Have you ever met a Jack Russell Terrier? That’s all they do.
Bounce, bounce, bounce.

So as I’m talking to the vet at the front desk, Larry bounces up again and grabs the edge of my coat. Yanks it. I shoo him away. Stop being an asshole, Larry. He does it again. This time ripping the sleeve of my coat. Now I’m irritated and pull my hands out of his reach. Doctor laughs and says, oh that silly dog. I try to laugh, but I’m a bit mad at my ripped coat now.

Larry’s still bouncing. Up, down, up, down. Now he can’t yank on my coat sleeve anymore, so this time on his next bounce up, he bites the hem of the front of my shirt and brings it straight down to the ground with him.

In case you didn’t know, I’m a bit well endowed up top. If you yank down my shirt, those suckers come flying out of my top like they just escaped from Alcatraz. Suddenly the cold air is on my nips and the doctor is no longer laughing. I’m no longer laughing. I’m pretty sure I’ve died. Everything goes slow motion as I look down at my bouncing ta-tas outside my shirt, and Larry’s asshole face smiling up at me from the ground.

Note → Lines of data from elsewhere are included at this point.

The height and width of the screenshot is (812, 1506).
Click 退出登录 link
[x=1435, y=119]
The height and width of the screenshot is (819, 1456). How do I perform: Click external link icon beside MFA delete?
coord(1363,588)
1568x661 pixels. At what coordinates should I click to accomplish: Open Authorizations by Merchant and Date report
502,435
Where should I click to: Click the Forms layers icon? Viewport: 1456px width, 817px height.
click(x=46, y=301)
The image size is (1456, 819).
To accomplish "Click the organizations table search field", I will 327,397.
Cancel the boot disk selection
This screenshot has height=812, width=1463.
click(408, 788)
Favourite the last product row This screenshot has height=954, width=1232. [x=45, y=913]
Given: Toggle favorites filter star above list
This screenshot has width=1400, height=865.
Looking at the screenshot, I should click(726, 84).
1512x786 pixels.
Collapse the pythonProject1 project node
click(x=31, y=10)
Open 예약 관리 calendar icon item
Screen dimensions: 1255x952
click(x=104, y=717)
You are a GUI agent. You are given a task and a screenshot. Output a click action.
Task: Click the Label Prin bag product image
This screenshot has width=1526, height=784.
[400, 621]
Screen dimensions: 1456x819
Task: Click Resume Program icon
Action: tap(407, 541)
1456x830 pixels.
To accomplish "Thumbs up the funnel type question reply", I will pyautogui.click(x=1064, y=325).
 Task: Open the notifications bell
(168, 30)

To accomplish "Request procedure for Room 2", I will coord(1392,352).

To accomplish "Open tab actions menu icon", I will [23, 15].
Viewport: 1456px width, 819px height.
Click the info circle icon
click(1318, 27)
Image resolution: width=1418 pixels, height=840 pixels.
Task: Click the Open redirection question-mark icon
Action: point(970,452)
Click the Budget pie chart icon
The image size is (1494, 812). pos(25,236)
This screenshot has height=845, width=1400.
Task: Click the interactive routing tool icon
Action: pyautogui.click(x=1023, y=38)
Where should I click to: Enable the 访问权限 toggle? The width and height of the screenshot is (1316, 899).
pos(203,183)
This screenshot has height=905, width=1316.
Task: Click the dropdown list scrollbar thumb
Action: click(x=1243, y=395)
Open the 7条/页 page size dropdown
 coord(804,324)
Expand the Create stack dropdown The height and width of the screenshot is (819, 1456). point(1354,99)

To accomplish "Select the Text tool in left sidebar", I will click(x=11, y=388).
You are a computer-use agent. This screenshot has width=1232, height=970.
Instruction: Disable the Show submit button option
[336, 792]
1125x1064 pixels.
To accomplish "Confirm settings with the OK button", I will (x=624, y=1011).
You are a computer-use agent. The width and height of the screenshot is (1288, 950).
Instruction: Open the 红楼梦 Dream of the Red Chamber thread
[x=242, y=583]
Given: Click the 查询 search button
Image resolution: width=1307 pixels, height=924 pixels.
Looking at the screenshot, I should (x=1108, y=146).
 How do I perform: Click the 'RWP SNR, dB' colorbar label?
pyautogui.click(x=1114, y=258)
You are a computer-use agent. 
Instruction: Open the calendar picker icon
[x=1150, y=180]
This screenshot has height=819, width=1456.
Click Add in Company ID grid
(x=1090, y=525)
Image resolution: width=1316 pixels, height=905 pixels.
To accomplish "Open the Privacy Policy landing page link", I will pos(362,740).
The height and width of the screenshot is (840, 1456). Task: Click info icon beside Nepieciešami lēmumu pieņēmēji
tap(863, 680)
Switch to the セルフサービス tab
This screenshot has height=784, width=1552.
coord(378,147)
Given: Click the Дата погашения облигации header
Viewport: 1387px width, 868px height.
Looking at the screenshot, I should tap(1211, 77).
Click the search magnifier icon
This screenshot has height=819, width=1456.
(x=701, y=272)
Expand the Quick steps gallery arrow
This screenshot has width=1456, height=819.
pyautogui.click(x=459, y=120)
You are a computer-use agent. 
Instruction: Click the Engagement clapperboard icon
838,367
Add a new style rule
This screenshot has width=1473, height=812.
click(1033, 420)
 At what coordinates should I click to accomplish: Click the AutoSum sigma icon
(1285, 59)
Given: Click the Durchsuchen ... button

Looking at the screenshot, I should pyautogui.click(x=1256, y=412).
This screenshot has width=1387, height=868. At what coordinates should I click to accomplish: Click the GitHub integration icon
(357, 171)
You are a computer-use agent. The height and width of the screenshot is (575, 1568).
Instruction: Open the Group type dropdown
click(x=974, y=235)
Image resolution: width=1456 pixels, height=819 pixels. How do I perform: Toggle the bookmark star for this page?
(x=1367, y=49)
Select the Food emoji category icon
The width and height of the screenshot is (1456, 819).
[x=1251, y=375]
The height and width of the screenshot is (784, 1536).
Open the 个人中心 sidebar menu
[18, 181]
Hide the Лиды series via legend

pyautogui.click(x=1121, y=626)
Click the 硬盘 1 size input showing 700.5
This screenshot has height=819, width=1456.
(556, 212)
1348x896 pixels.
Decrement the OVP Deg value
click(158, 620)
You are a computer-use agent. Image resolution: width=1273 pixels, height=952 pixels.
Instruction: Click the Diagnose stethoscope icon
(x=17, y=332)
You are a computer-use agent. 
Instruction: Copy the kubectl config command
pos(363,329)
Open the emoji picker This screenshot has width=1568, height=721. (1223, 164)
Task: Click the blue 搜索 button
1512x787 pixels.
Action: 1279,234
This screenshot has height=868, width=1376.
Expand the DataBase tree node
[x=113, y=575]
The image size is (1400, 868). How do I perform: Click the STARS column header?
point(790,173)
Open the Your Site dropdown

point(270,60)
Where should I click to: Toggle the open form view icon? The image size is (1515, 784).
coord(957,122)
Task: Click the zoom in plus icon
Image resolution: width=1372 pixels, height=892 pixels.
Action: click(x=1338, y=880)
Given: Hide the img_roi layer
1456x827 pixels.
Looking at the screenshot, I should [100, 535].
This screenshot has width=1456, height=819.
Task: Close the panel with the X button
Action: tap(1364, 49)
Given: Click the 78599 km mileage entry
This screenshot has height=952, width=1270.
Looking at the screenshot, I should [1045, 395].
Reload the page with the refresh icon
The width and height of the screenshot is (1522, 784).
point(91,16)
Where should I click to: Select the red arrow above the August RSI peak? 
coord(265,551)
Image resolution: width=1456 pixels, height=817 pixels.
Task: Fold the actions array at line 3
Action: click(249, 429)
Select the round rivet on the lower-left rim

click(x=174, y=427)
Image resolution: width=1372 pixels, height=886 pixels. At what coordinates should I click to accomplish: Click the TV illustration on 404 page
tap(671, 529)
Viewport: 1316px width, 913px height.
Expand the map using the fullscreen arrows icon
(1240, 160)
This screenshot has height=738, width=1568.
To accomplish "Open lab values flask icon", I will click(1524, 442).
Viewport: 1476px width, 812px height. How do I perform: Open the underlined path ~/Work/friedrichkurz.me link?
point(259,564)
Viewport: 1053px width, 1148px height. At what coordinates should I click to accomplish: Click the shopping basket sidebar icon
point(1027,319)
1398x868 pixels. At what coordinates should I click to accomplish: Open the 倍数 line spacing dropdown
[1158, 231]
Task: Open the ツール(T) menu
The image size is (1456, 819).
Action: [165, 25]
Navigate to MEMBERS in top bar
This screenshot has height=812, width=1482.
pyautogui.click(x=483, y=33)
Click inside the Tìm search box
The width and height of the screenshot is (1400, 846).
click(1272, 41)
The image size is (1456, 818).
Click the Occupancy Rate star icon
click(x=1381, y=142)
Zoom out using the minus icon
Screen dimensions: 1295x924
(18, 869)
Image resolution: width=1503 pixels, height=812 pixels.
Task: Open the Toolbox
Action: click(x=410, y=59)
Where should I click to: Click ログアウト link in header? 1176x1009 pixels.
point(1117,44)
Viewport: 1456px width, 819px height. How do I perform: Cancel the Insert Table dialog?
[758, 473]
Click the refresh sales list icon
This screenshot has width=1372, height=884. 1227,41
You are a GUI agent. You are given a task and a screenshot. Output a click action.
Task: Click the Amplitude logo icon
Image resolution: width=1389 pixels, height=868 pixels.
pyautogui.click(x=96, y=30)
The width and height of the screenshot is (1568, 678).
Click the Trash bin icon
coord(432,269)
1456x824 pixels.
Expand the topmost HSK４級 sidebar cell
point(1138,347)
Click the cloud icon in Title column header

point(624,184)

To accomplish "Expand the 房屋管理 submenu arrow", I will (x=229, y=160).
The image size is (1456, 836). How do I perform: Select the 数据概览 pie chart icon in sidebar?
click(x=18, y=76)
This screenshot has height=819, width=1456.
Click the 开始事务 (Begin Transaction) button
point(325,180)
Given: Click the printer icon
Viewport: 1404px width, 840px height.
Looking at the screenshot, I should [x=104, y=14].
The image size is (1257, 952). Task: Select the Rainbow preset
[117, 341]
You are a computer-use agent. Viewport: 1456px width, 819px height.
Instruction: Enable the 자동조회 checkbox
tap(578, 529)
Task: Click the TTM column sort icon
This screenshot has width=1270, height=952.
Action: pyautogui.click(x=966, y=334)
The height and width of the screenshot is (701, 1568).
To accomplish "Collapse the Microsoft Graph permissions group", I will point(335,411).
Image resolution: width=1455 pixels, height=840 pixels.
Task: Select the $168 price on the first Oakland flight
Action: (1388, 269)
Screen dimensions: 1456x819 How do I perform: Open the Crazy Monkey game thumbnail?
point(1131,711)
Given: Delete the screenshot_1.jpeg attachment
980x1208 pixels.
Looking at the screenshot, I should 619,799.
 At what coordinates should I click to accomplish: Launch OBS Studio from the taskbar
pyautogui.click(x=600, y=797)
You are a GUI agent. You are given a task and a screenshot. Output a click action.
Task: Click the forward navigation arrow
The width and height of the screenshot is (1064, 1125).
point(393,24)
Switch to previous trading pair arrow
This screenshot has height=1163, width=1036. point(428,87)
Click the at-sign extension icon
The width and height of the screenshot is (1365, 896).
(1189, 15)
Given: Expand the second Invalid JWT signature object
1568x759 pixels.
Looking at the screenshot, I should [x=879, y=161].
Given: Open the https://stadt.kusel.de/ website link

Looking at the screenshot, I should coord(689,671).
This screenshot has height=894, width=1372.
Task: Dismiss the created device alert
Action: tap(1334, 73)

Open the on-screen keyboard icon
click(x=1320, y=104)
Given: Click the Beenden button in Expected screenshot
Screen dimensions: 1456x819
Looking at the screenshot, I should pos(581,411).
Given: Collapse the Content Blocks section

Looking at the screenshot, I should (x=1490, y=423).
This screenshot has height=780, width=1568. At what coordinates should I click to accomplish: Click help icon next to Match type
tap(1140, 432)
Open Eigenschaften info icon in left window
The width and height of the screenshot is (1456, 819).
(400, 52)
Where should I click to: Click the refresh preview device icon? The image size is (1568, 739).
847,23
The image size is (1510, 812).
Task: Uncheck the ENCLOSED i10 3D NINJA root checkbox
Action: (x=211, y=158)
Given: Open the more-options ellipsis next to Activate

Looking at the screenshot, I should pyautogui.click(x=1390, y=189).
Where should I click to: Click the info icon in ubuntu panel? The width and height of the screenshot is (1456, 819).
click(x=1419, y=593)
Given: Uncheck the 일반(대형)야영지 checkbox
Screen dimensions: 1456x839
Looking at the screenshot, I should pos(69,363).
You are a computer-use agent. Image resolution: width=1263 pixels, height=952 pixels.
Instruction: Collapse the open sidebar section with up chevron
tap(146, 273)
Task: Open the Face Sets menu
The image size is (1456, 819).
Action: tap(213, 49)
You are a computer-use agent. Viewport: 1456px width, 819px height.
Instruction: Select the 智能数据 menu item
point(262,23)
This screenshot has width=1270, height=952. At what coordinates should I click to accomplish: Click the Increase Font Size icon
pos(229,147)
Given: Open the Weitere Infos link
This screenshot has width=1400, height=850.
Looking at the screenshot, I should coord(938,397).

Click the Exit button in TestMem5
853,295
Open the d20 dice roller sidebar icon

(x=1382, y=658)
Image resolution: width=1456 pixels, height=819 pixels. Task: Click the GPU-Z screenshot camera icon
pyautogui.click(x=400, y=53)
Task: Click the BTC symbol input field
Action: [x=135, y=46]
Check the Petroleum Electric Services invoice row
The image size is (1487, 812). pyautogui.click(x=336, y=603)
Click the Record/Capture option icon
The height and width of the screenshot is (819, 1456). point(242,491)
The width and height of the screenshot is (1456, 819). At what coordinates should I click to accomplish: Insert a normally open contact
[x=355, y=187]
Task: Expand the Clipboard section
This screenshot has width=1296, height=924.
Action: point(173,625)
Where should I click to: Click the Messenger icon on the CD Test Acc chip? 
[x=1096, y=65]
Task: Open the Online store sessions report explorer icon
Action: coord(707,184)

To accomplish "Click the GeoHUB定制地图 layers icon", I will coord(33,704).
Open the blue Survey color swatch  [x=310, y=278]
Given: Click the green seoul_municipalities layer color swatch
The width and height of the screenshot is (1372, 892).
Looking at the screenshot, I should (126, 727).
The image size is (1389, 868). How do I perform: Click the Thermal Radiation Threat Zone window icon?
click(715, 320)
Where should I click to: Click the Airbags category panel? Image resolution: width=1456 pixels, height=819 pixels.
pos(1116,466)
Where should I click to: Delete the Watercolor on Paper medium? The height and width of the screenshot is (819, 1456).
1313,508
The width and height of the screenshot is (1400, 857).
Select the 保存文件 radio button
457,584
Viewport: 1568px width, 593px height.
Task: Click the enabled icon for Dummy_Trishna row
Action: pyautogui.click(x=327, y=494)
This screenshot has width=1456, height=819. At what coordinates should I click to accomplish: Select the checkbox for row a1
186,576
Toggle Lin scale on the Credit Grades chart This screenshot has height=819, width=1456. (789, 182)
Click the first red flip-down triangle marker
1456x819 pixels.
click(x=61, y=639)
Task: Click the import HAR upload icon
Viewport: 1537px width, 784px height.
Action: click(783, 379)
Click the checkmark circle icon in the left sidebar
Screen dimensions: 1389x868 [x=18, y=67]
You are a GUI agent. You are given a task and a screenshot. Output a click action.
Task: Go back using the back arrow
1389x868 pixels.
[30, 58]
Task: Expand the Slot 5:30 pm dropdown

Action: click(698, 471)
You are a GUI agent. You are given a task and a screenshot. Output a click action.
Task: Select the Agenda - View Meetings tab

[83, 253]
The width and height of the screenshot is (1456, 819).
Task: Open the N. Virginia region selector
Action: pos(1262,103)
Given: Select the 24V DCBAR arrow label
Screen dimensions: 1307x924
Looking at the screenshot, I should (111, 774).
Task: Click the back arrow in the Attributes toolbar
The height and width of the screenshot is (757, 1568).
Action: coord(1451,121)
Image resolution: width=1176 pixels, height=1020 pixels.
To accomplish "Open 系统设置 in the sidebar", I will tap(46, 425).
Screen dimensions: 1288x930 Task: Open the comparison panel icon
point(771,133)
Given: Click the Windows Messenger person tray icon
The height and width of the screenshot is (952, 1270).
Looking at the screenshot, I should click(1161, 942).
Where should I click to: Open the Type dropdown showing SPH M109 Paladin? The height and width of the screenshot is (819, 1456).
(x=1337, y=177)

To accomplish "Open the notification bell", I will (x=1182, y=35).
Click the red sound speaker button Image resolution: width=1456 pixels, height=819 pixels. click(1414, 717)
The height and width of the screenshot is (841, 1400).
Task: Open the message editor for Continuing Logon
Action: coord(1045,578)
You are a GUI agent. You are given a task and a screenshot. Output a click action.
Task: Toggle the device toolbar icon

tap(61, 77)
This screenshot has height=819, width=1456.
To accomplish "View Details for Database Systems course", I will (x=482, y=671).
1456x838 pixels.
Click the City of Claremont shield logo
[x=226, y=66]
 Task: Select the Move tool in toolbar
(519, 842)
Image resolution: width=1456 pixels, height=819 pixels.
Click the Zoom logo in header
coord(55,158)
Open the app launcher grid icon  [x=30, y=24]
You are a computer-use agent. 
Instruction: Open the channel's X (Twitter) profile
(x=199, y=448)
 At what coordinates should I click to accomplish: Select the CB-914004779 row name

In my haste to cover myself, I drop the leash. I’ve got more important things to hold at the moment. But as I’m re-imprisoning the escaped convicts into my shirt, Larry seizes the opportunity to bolt for the door.

Now, here’s a fun fact.

Did you know when there is a loose pet in Petsmart, the store goes on lockdown? The front doors slam shut. A red light and siren go off. The PA system repeats “Loose Pet” until the alert is called off. Every single person in the store looks at you and knows you’ve done this.

So, Larry is recaptured.
The alarm is called off.
My dignity is gone.
His anal glands were expressed.
And I cried in the car.

#RobinsonRamblings for the win!
PS: It’s okay to laugh. I’m laughing. Now.